Герман спешил на работу - сегодня, наконец-то, ожидался очень важный звонок от зарубежного партнера с результатами их тайного уговора. Сделка, совершенная на основании контракта, подписанного два месяца назад, была завершена - большая партия товара благополучно доставлена в страну и разгружена на склады в целостности и сохранности, деньги своевременно переведены. Теперь оставалось встретиться на нейтральной территории, сверить все условия уговора и получить свои проценты. Он понимал, что его непосредственный шеф будет иметь большие неприятности в главке в связи с потерей, на этот раз, процентов от данной сделки. Но Герман так все обустроил, что заказ на поставку, а затем и сама поставка, были оговорены не в республиканском главке, а в министерстве, как плановая закупка товаров народного потребления повышенного спроса. По документам все было по плану и с визами начальников отделов министерства. Так он и объяснял шефу, но тот, еще "тот жук"! Шеф догадывался, что эта поставка может быть оформлена зарубежным поставщиком, как бонусная, с начислением и выплатой значительных процентов от такой большой партии, плюс процент за укрепление рынка сбыта в страны Восточной Европы и ещё плюс процент за сбыт морально устаревшей бытовой техники. Но доказать этого нельзя - партнер с той стороны никогда никому не расскажет о бонусных начислениях, так как сам имеет свой о-о-чень хороший интерес, и с кем бы то ни было делиться не будет. Он сам заинтересован только в одном представителе с нашей стороны, и расплачиваться он будет только с одним человеком. И этим человеком будет Герман!
Герман обдумывал, как деликатно обойти все острые углы в разговоре с шефом, подбирая такие аргументы и слова, чтобы убедить его в том, что сделка имела характер плановой поставки спецзаказа новых товаров. Успокоить его, заверив, что в дальнейшем он, Герман, будет согласовывать все последующие подписания лично с ним, шефом. Если все удастся, Герман понимал, что таких денег, как эти бонусные проценты от нынешней сделки, может хватить на много лет и, тем более что они не в советских рублях, а в твердой валюте.
Так, размышляя, он доехал до конторы, припарковался, и, прихватив портфель и закрыв машину, направился в здание фирмы.
Разговор состоялся в кабинете шефа. Внешне спокойный, он сидел за своим огромным столом и просматривал папку с бумагами. Рядом лежали раскрытые книги по законодательству, журналы и специальная литература по юриспруденции. Шеф был профессионалом в своем деле и с ним считались не только в главке, но и в министерстве.

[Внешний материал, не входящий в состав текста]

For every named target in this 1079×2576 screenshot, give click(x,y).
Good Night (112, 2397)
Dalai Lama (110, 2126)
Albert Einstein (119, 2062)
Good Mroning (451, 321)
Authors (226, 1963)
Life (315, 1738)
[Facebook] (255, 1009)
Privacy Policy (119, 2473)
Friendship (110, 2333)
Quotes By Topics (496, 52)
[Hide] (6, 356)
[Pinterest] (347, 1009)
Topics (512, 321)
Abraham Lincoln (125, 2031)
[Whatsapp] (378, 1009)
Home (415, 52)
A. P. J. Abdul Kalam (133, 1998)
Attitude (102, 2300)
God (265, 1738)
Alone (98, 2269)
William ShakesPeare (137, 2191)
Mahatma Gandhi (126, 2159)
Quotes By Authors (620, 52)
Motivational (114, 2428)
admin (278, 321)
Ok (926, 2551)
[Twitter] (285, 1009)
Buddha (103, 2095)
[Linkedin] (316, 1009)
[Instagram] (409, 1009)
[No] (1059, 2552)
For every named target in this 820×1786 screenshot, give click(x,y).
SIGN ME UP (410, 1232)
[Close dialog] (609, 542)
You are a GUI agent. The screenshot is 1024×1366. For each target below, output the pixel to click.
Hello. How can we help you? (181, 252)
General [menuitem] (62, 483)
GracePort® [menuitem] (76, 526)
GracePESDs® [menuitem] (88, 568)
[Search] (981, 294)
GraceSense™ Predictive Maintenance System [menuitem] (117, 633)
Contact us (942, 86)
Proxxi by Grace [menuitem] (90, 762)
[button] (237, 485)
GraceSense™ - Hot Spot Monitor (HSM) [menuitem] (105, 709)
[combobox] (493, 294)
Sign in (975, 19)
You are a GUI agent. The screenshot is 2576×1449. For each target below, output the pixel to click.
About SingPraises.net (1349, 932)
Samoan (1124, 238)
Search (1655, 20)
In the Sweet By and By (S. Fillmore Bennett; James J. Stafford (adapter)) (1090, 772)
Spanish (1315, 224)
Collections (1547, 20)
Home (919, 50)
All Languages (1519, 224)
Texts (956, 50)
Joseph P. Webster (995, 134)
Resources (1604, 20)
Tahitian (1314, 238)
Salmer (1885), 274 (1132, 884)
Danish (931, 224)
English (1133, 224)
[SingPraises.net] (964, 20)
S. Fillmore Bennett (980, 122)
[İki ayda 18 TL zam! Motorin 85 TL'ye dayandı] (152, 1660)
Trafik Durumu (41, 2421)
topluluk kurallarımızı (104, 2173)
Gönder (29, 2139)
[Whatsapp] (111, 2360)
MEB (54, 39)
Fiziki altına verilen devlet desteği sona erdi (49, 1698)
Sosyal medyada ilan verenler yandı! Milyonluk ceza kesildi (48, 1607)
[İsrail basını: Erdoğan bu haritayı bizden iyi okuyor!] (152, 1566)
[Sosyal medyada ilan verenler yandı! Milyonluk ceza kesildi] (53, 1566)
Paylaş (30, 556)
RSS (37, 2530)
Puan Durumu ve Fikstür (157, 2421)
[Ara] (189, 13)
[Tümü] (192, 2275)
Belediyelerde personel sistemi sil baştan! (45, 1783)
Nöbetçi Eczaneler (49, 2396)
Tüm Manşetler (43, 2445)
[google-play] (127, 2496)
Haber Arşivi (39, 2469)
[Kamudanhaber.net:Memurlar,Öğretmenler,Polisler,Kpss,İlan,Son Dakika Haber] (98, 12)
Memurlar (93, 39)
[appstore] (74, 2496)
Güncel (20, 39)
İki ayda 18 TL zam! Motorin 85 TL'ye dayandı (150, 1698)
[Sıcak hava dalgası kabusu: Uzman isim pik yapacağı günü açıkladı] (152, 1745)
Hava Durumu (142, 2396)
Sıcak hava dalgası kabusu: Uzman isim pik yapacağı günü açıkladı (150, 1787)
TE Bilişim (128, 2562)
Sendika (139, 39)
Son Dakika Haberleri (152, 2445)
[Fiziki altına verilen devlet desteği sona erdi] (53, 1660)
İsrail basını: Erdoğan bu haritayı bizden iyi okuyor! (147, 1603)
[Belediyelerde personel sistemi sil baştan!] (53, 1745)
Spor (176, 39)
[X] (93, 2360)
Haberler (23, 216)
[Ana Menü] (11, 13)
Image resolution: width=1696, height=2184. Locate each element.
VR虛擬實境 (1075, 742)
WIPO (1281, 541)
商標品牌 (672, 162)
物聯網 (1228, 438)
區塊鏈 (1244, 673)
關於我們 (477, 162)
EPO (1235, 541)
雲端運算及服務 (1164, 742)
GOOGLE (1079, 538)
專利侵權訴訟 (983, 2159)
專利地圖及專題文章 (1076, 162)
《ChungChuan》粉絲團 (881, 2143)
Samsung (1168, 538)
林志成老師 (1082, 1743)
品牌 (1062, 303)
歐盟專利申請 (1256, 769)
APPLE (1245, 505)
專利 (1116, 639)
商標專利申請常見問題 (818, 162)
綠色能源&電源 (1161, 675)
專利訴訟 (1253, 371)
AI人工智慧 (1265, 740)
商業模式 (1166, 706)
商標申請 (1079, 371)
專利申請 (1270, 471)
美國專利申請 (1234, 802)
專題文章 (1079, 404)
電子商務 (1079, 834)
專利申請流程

Он сам рекомендовал Германа на место зама и, уходя в отпуск, "благословил" его на оформление такого рода сделок, заранее завизировав чистые бланки. Этим то и воспользовался Герман, случайно подслушав разговор шефа по телефону о планируемой поставке товаров народного потребления повышенного спроса. Герман догадывался о бонусах, замечая, как после очередной поставки, через какое-то время, шеф появлялся в новой обнове: то в дорогом пальто, то в дубленке. У него на руке красовались модные часы, носил он дорогие очки в золотой оправе. А про запонки и обувь говорить было не чего. Но когда он увидал машину шефа, зависть и злоба расцвели буйным цветом. И он дал сам себе слово, что при малейшей возможности воспользуется поводом увести бонусы из под носа шефа, и провести все дело через себя. Одного не знал Герман, что помимо шефа к бонусам имеют отношение еще несколько человек. Он знал, что все директора магазинов "отстегивают" за получение такого рода товара повышенного спроса хорошие суммы, и потому думал, что те суммы идут на взятки еще кому-то. Но он даже и не предполагал, что тем людям уже давно не нужны были рубли - их интересовали только доллары!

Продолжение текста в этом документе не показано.